Image and audio conversion require additional dependencies. Images use OCR or connect to an LLM for generating descriptions. Audio uses speech-to-text (requires installing the corresponding extras).

Installation

# Full installation with support for all formats
pip install 'markitdown[all]'

# Install only the formats you need to reduce dependencies
pip install 'markitdown[pdf,docx,pptx]'

Supported extras include: pdf, docx, pptx, xlsx, xls, outlook, audio-transcription, youtube-transcription, az-doc-intel.

Usage

CLI

markitdown document.pdf > output.md
markitdown document.pdf -o output.md
cat document.pdf | markitdown

The CLI is suitable for quick testing or batch processing in shell scripts.

Python API

Basic usage is straightforward:

from markitdown import MarkItDown

md = MarkItDown()
result = md.convert("report.pdf")
print(result.text_content)

Connecting an LLM for image descriptions:

from markitdown import MarkItDown
from openai import OpenAI

client = OpenAI()
md = MarkItDown(llm_client=client, llm_model="gpt-4o")
result = md.convert("screenshot.png")
print(result.text_content)  # Contains AI-generated image description

It also supports converting URLs and YouTube subtitles directly:

result = md.convert("https://www.youtube.com/watch?v=xxxxx")

Practical Scenarios

RAG preprocessing is the most typical scenario. Convert all internal company PDFs, Word documents, and PPTs into Markdown, then chunk them, generate embeddings, and store them in a vector database:

from markitdown import MarkItDown
from pathlib import Path

md = MarkItDown()
for pdf in Path("./docs").glob("**/*.pdf"):
    out = pdf.with_suffix(".md")
    out.write_text(md.convert(str(pdf)).text_content, encoding="utf-8")

Feeding directly to Claude:

import anthropic
from markitdown import MarkItDown

text = MarkItDown().convert("contract.docx").text_content

client = anthropic.Anthropic()
msg = client.messages.create(
    model="claude-opus-4-6",
    max_tokens=1024,
    messages=[{"role": "user", "content": f"Please summarize the following contract:\n\n{text}"}],
)

Limitations

Limited effectiveness with scanned PDFs: If a PDF consists of scanned images, basic text extraction will fail.
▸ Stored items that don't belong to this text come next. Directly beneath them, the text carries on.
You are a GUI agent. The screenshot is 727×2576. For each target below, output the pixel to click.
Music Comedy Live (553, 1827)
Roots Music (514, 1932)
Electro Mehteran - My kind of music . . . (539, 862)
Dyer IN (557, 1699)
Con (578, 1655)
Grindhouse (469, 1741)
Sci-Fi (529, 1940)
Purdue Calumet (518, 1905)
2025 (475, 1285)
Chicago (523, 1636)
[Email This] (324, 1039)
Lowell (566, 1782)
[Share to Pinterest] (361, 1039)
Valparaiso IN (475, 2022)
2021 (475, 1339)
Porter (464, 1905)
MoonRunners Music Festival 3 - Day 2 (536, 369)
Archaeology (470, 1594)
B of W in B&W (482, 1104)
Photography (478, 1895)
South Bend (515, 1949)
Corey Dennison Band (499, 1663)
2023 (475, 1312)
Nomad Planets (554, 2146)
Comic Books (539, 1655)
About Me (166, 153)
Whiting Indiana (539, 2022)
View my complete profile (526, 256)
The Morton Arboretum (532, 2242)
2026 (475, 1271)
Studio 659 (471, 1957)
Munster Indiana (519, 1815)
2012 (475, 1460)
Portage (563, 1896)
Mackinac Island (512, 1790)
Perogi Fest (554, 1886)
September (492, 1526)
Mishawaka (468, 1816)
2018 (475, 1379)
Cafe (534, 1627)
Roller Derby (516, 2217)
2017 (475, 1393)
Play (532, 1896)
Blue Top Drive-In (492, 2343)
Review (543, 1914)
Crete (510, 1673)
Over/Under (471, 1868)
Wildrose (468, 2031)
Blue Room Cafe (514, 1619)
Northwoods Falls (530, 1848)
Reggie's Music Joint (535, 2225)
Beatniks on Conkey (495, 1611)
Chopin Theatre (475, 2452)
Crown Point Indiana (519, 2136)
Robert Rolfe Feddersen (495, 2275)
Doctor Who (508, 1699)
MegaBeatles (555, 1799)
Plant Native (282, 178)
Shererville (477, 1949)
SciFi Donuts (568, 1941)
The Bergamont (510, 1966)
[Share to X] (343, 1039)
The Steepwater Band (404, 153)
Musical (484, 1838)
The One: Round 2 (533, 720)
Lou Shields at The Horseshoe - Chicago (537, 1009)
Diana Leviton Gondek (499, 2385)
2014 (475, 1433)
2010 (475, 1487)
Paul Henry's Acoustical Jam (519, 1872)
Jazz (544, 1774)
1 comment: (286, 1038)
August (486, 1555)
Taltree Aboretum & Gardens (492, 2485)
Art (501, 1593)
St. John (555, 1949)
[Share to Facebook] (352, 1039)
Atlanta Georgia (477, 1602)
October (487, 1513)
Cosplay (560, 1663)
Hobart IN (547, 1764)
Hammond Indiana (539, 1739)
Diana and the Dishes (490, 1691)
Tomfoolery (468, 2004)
You’ll need to pair it with OCR or Azure Document Intelligence
Complex layouts are hard to reproduce: Multi-column layouts, nested tables, and other complex formatting may produce broken conversion results
Media conversion requires system dependencies: Audio-to-text requires ffmpeg; OCR requires corresponding libraries

The Azure Document Intelligence backend works better for complex PDFs:

md = MarkItDown(docintel_endpoint="https://<your-endpoint>.cognitiveservices.azure.com/")

Overall

MarkItDown has a clear positioning: a Swiss Army knife for format conversion. It doesn’t do chunking, embedding, or anything beyond parsing. It solves the problem of “turning various files into something an LLM can read” well enough, then lets you decide how to handle the rest.

Good fit: batch processing of heterogeneous document formats, RAG pipeline preprocessing, quickly converting company documents into a queryable format. Not a good fit: cases requiring pixel-perfect PDF layout reproduction, or processing large volumes of scanned documents (which need a dedicated OCR solution).